Reproduce the summary of the GemDetox text detoxification paper below in full, word for word.
Passage for review below:
GemDetox at TextDetox CLEF 2025: Enhancing a Massively Multilingual Model for Text Detoxification on Low-resource Languages
Trung Duc Anh Dang, Ferdinando Pio D'Elia
TL;DR
GemDetox at TextDetox CLEF 2025 advances multilingual detoxification by fine-tuning a 12B Gemma-3 transformer with LoRA adapters and Chain-of-Thought prompting to rewrite toxic single-sentence inputs into neutral paraphrases across 15 languages. The approach combines ParaDetox parallel data, MT6 augmentations, and synthetic data with rigorous filtering, enriched with LaBSE neighbors and explicit toxic spans during inference, and selects outputs via a joint quality score that balances non-toxicity, semantic preservation, and fluency. Results show top performance across languages, with notable gains for low-resource languages through data augmentation and prompting strategies; LLM-as-a-Judge analysis provides nuanced insights into evaluation discrepancies and the impact of resource status. Limitations include reliance on the base model, cross-linguistic prompt consistency, and potential biases from synthetic data, while future work points to preference-based optimization, dynamic lexicons, and multi-stage reasoning pipelines to improve robustness and fairness in detoxification systems.
End of Passage for review.
Dataset below:
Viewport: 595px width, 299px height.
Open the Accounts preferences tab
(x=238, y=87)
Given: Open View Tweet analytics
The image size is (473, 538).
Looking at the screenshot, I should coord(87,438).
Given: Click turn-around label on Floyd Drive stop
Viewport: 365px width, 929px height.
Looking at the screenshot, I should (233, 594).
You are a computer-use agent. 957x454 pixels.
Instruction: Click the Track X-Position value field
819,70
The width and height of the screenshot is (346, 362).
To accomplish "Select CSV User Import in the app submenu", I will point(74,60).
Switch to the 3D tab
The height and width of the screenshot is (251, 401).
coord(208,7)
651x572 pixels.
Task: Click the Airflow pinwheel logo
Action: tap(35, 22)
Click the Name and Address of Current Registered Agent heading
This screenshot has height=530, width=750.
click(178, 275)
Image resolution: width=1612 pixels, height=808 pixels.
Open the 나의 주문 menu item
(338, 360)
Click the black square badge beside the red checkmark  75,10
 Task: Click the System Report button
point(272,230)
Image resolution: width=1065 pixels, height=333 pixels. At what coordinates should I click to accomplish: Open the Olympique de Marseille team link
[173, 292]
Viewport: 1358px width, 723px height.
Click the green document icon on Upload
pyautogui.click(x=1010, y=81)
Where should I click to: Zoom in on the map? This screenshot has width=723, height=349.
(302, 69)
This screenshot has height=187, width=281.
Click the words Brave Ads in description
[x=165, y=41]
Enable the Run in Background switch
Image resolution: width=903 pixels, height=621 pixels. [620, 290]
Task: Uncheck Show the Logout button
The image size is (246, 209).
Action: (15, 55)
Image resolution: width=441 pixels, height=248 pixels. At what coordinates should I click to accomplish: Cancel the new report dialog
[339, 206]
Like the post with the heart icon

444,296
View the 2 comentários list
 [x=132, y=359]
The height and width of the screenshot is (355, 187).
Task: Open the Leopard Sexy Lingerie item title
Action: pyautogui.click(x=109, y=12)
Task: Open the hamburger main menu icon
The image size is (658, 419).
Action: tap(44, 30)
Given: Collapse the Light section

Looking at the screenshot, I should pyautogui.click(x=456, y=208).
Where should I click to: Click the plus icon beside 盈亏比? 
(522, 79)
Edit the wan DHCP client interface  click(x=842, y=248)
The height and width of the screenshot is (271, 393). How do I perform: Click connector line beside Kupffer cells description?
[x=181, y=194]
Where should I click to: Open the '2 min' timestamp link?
End of Dataset.
## Answer to this exercise
GemDetox at TextDetox CLEF 2025: Enhancing a Massively Multilingual Model for Text Detoxification on Low-resource Languages
Trung Duc Anh Dang, Ferdinando Pio D'Elia
TL;DR
GemDetox at TextDetox CLEF 2025 advances multilingual detoxification by fine-tuning a 12B Gemma-3 transformer with LoRA adapters and Chain-of-Thought prompting to rewrite toxic single-sentence inputs into neutral paraphrases across 15 languages. The approach combines ParaDetox parallel data, MT6 augmentations, and synthetic data with rigorous filtering, enriched with LaBSE neighbors and explicit toxic spans during inference, and selects outputs via a joint quality score that balances non-toxicity, semantic preservation, and fluency. Results show top performance across languages, with notable gains for low-resource languages through data augmentation and prompting strategies; LLM-as-a-Judge analysis provides nuanced insights into evaluation discrepancies and the impact of resource status. Limitations include reliance on the base model, cross-linguistic prompt consistency, and potential biases from synthetic data, while future work points to preference-based optimization, dynamic lexicons, and multi-stage reasoning pipelines to improve robustness and fairness in detoxification systems.